### EXERCISE INSTRUCTIONS
Set down the part of the halloumi grilling cheese review below, word for word, from "Not long ago, I" down to "product of Greece.".

### TEXT UNDER STUDY
● ● ●
Not long ago, I tried an Aldi product that has been much-hyped in stores overseas in England and Australia. It was halloumi fries. Halloumi is a cheese that hails from the Middle East, and it has a high melting point, making it ideal for frying or grilling because it doesn’t get runny when heated. The halloumi fries were a hit in my household, so I decided to try another halloumi product I noticed on the shelves in the refrigerated section at Aldi: halloumi grilling cheese.
Emporium Selection Halloumi Grilling Cheese cost $3.49 for a 7-ounce package at the time of publication. It’s a product of Greece.
This appears to be a Regular Buy that is available all year at Aldi.
Unlike the halloumi fries I tried earlier, this halloumi grilling cheese is sold in a solid block rather than being pre-sliced into fry shapes.
Ingredients are: pasteurized cow’s milk, salt, rennet, lactic culture, and spearmint.
If you’re watching out for allergens, this contains milk.
There are 7 servings per package, and a single serving (one 1-inch cube [28 grams]) has 90 calories, 8 grams of total fat (10% DV), 5 grams of saturated fat (25% DV), 20 mg of cholesterol (7% DV), 224 mg of sodium (10% DV), less than 1 gram of total carbohydrates (0% DV), no dietary fiber, less than 1 gram of total sugars, no added sugars, and 5 grams of protein.
There are no grilling or heating instructions on the package, but an internet search indicates that you typically cut halloumi grilling cheese into slices that are about half an inch thick, then grill them for 3-4 minutes on each side until they have grill marks, are lightly golden and crisped, and are warmed through. (We’ve also seen people talk about air frying halloumi fries, and you could probably air fry this as well.)
The first time we grilled this cheese, I sliced it into long, skinny pieces and we tossed them on the grill, and the slices started falling through the grill while they were cooking. We ended up with cheese that looked like this:
It was warm and had some light grill marks, but we had to take it off the grill early. These had a good charcoal grill flavor and everyone ate them and liked them.
● ● ●
Screenshot grounding data

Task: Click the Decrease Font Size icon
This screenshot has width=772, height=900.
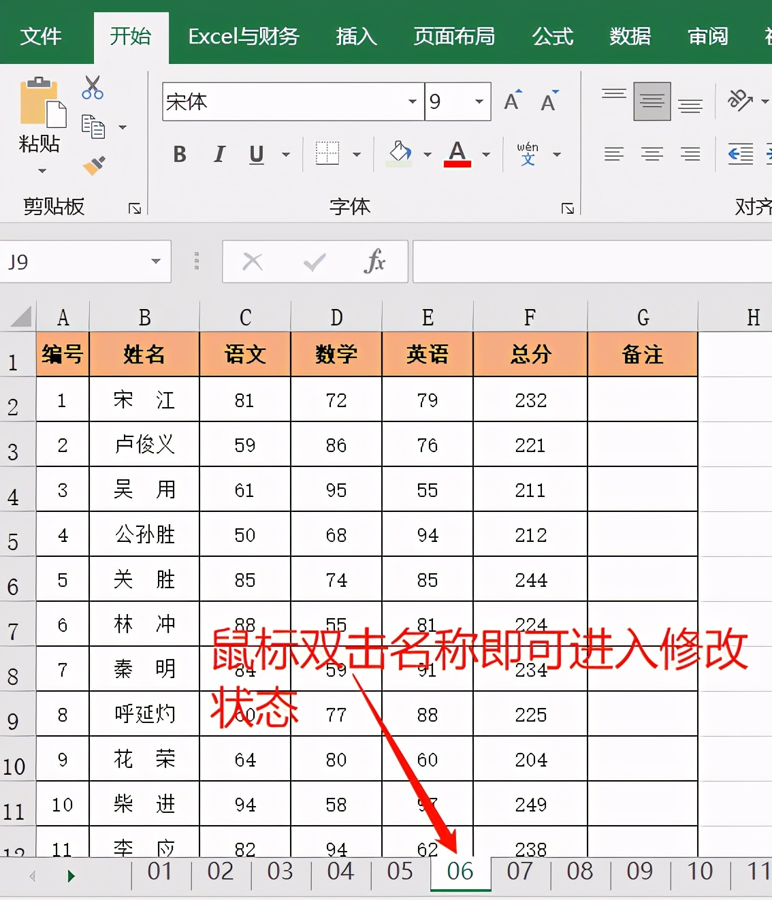Action: (549, 101)
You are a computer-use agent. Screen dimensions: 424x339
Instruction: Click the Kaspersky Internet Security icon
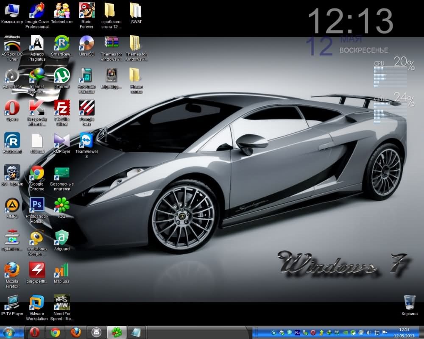pos(37,108)
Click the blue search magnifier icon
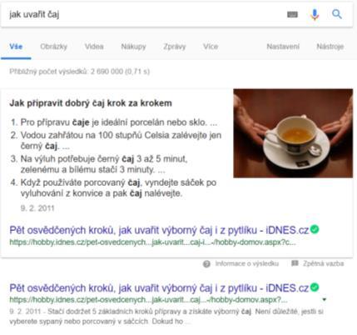This screenshot has height=335, width=357. (337, 14)
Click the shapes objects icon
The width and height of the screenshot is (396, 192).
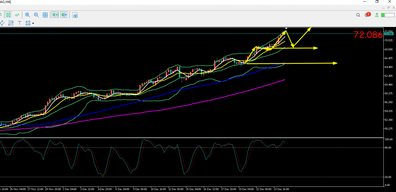[x=28, y=23]
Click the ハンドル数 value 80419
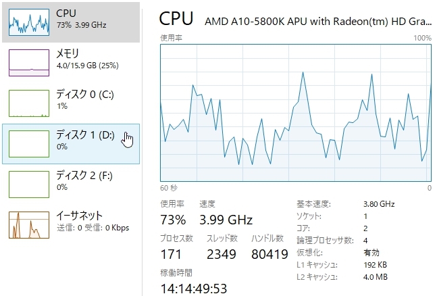This screenshot has height=296, width=437. (269, 255)
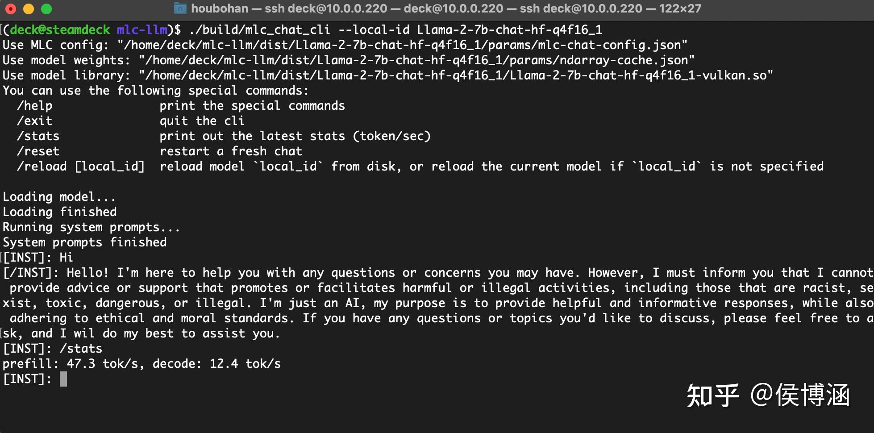Screen dimensions: 874x433
Task: Click the 'Loading model...' output line
Action: point(59,197)
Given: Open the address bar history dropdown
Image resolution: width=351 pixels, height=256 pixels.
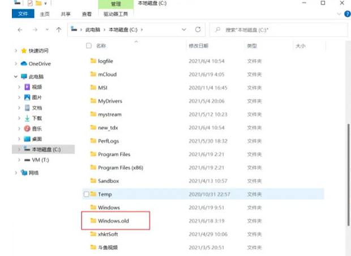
● ● ●
### REPLY TO THE TASK
Not long ago, I tried an Aldi product that has been much-hyped in stores overseas in England and Australia. It was halloumi fries. Halloumi is a cheese that hails from the Middle East, and it has a high melting point, making it ideal for frying or grilling because it doesn’t get runny when heated. The halloumi fries were a hit in my household, so I decided to try another halloumi product I noticed on the shelves in the refrigerated section at Aldi: halloumi grilling cheese.
Emporium Selection Halloumi Grilling Cheese cost $3.49 for a 7-ounce package at the time of publication. It’s a product of Greece.